Environment variables

Three required providers + optional TTS. Text, Vision, and TTS accept any OpenAI-compatible endpoint (OpenAI, Anthropic via OpenAI-compat proxy, Gemini, OpenRouter, DeepSeek, local Ollama, …). Image goes to Runware (its own task-array protocol, not OpenAI-compatible).

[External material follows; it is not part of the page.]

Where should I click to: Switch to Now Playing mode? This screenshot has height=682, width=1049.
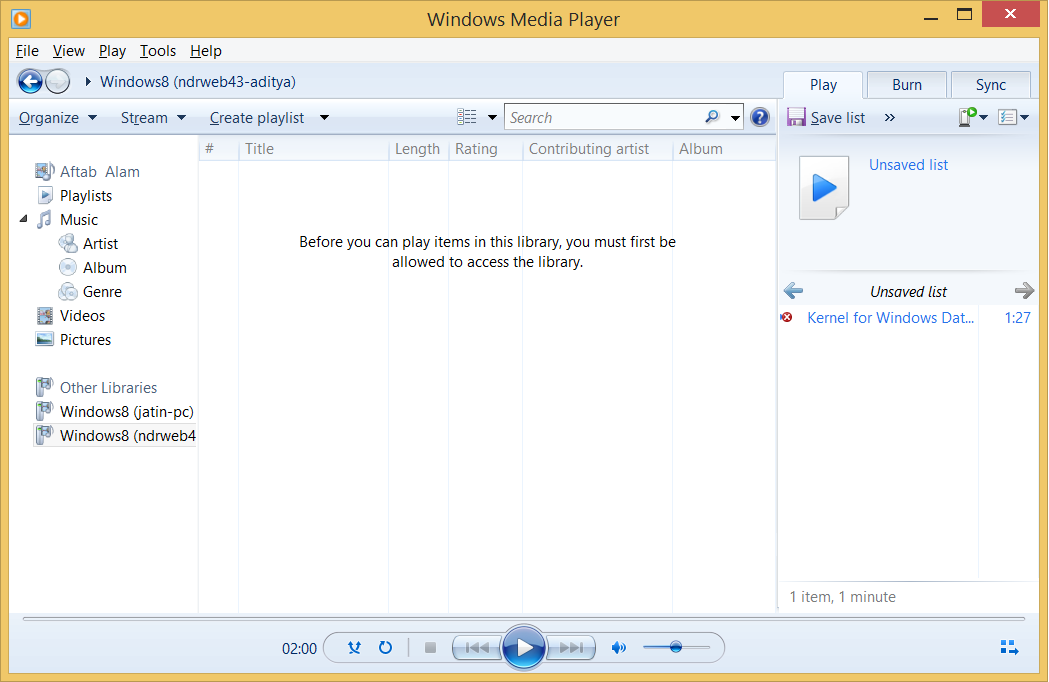tap(1009, 647)
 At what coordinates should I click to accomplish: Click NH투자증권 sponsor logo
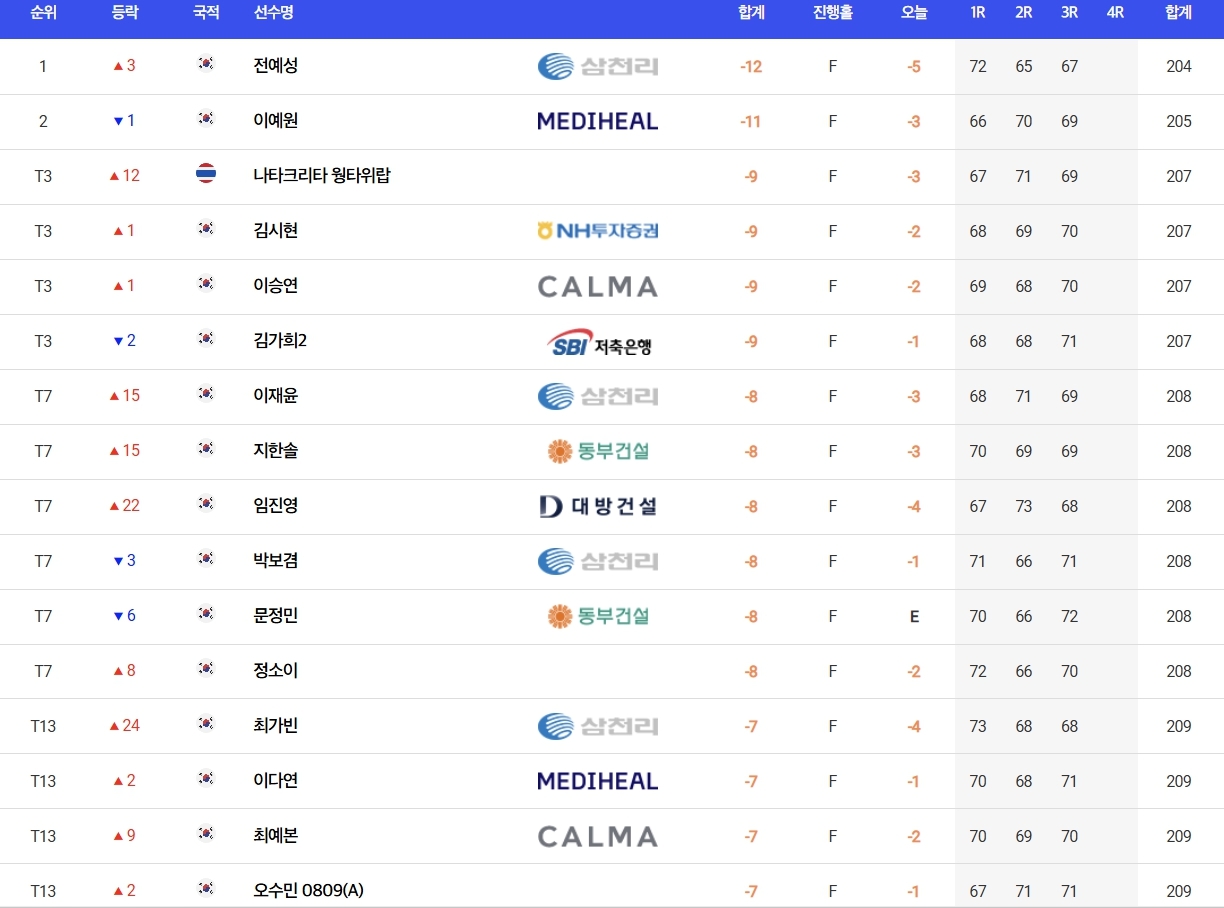(x=597, y=231)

Provider Variables Required? Recommended
Text · story director TEXT_BASE_URL TEXT_API_KEY TEXT_MODEL claude-opus-4-7 via Anthropic
Image · UI renderer IMAGE_BASE_URL IMAGE_API_KEY IMAGE_MODEL runware:400@6 (FLUX.2 [klein] 9B KV) via Runware
Vision · click reader VISION_BASE_URL VISION_API_KEY VISION_MODEL gemini-3-flash via Google
TTS · per-character voice TTS_BASE_URL TTS_API_KEY TTS_SPEECH_MODEL optional — leave blank to run silently mimo-v2.5-tts via Xiaomi MiMo

There's also a flag for cheap testing:

Variable Effect
MOCK_IMAGE=true Skip image generation; the renderer returns a static placeholder. Story, voice, and choices still run normally. Great for iterating on TTS without burning Runware credits.

See apps/web/.env.example for the exact shape.


Local development

Requires Node 20+ and pnpm 9+.

pnpm install
cp apps/web/.env.example apps/web/.env.local
# fill in env vars (9 required + optional TTS/MOCK_IMAGE)
pnpm dev
# open http://localhost:3000

Project layout

yume/
├── apps/web/              Next.js 16 app — pages + API routes (Vercel root)
└── packages/
    ├── types/             shared TypeScript types
    ├── ai-client/         unified OpenAI-compatible clients + Runware adapter
    ├── tts-client/        Xiaomi MiMo TTS adapter
    └── engine/            multi-agent AI orchestration (open core)

packages/engine is the open core — pure TS, no Next.js or browser dependency. Import it directly to build your own visual-novel front-end (Tauri, Electron, CLI, anywhere).


Cost & limits

With the recommended trio, each scene is dominated by the text-LLM call. The FLUX.2 [klein] 9B KV image is roughly $0.001 per scene (1792×1024, 4 steps, sub-second); the text call is the rest. Tapping through a scene's beats is free. To keep transitions instant, the engine also pre-generates scenes you might pick but don't — so real spend runs somewhat higher than the scenes you actually see. There is no rate limiting or auth out of the box — if you make your deployment public, your bill will reflect that. Add limits (and consider lowering the prefetch depth) before sharing widely.